Oggi ho terminato la lettura de “I Rifugi della Mente” e ho iniziato a sfogliare le pagine de “La Solitudine del Morente”. In questo momento sto ascoltando l’estro jazzistico di Gregg Bissonette. Mi piacerebbe avere orecchie con le quali sopportare il fracasso notturno dei vagoni ferroviari, occhi per vedere le anime in attesa dentro le stazioni; attese inutili, per molte persone l’ultimo treno è già partito da anni. Vorrei essere parte dell’etere per pitturare nella mia mente gli ultimi istanti di un disastro aereo. Se fossi sabbia scruterei le operazioni belliche in Iraq. C’è molto voyeurismo in me. In questo istante mancano dieci minuti alle undici di sera e io sto bene.

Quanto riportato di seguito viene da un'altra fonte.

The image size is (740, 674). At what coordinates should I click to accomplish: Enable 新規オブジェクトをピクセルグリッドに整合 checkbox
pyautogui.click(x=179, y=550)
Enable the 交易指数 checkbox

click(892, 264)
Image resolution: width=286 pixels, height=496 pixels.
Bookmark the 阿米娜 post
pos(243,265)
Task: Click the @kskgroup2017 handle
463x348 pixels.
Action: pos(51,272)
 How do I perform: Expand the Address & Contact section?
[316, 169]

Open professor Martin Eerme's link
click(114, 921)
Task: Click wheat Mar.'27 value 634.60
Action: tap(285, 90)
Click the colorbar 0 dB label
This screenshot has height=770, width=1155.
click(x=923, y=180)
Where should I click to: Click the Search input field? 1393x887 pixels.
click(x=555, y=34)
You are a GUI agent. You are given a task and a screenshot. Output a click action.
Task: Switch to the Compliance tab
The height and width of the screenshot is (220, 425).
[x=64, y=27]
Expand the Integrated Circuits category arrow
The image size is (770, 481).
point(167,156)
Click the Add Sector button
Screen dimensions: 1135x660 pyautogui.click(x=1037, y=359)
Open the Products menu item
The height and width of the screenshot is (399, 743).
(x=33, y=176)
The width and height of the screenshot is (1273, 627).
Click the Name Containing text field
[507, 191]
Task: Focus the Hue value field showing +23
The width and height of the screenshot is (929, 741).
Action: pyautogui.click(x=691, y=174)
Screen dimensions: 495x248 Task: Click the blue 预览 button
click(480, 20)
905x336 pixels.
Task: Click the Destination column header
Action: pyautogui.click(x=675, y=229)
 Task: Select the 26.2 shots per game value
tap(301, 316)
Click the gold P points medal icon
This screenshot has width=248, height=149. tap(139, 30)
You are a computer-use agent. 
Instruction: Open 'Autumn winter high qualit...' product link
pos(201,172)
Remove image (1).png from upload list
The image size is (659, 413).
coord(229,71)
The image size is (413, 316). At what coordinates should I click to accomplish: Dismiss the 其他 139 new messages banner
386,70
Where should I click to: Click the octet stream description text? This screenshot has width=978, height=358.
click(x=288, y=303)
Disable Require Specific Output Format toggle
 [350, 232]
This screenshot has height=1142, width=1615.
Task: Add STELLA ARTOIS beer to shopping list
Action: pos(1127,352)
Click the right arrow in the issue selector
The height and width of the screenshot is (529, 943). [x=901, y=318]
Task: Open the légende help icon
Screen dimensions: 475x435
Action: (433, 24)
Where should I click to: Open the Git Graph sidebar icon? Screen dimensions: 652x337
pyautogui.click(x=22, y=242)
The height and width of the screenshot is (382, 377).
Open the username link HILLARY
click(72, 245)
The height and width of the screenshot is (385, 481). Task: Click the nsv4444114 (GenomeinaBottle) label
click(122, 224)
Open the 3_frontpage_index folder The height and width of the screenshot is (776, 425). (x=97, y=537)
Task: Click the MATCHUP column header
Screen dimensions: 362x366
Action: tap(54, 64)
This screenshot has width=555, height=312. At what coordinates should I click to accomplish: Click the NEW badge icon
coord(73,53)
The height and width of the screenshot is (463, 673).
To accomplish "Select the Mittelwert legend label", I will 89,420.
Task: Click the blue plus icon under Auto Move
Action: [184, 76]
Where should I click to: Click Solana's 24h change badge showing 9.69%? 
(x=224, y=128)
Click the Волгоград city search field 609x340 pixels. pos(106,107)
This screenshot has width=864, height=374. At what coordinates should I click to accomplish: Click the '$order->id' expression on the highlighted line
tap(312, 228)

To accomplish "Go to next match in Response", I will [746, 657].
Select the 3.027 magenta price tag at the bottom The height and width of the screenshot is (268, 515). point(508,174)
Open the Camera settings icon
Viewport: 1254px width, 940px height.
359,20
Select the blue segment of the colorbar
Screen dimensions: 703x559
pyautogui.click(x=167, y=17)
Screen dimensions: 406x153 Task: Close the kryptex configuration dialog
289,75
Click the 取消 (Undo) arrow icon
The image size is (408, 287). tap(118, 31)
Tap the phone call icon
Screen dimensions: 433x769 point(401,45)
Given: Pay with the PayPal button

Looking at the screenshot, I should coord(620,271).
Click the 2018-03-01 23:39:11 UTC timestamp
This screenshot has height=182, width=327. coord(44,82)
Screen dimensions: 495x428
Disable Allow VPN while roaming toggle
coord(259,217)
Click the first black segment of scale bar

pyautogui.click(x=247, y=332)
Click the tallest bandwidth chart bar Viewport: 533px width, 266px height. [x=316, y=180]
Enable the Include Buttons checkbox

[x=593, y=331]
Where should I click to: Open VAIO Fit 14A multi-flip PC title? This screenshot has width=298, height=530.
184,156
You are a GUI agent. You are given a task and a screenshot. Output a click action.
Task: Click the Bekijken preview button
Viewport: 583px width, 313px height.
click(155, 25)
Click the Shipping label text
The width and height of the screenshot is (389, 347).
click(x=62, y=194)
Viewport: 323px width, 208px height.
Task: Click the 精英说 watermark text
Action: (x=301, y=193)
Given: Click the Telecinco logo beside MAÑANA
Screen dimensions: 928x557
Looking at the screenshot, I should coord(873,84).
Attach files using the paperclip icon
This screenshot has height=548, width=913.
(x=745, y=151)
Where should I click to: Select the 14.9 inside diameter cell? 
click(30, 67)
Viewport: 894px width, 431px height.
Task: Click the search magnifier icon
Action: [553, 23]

Non mi interrogo più da giorni sulle cause del mio benessere interiore, lascio che esso mi culli e mi mostri la sua placenta. Ogni tanto lascio che la mia mente passeggi in mezzo al cimitero dei vivi che mi sono lasciato alle spalle; mezzo crisantemo per ogni lapide e niente di più. Non ho una lista nera, non posseggo più rancore e quasi stento a crederci. Per me il tempo è una cura poderosa, perché oltre a tamponare le emorragie dell’Ego permette di rinforzare i tessuti morali di quest’ultimo. Credo che l’isolamento sia una condizione transitoria che a volte può durare tutta una vita, ma c’è una cosa di cui sono certo: preferisco un isolamento ab aeterno a qualsiasi ballo in maschera.
Stamane il mio risveglio è stato meraviglioso. Durante il dormiveglia ho iniziato a sentire il suono monotono di un sax provenire dal palazzo di fronte. Probabilmente qualcuno si stava esercitando con il sassofono. Mi è piaciuto moltissimo svegliarmi con il suono sbilenco di questo strumento a fiato, nonostante l’esecuzione amatoriale. Prima di alzarmi dal letto mi sarebbe piaciuto osservare la mia menade dormiente, ma al momento ella non esiste. In questo istante la mia finestra aperta fa da usciere a un vento leggero e ad alcuni raggi solari. Da circa una settimana, nella mia cittadina, si susseguono giornate sempre più belle e questo credo che sia un chiaro avvertimento dell’invasione primaverile. Di solito sto bene, ma stamani riesco addirittura a toccare il cielo con un dito. In giornate come queste, battezzate da risvegli celestiali, metto in dubbio la natura mortale dell’essere umano. Per me è bizzarro come questa stagione possa condividere la mia serenità e atti biechi narrati dalla cronaca quotidiana: rapimenti, emersioni di doppie personalità, violenze domestiche e scandali politici. Ogni giorno, da qualche parte, avviene un acting out che assume forme inquietanti. Sono uno spettatore del mondo mimetizzato da comparsa inerte. Metto il punto a questa frase e inizio la mia, solita, giornata.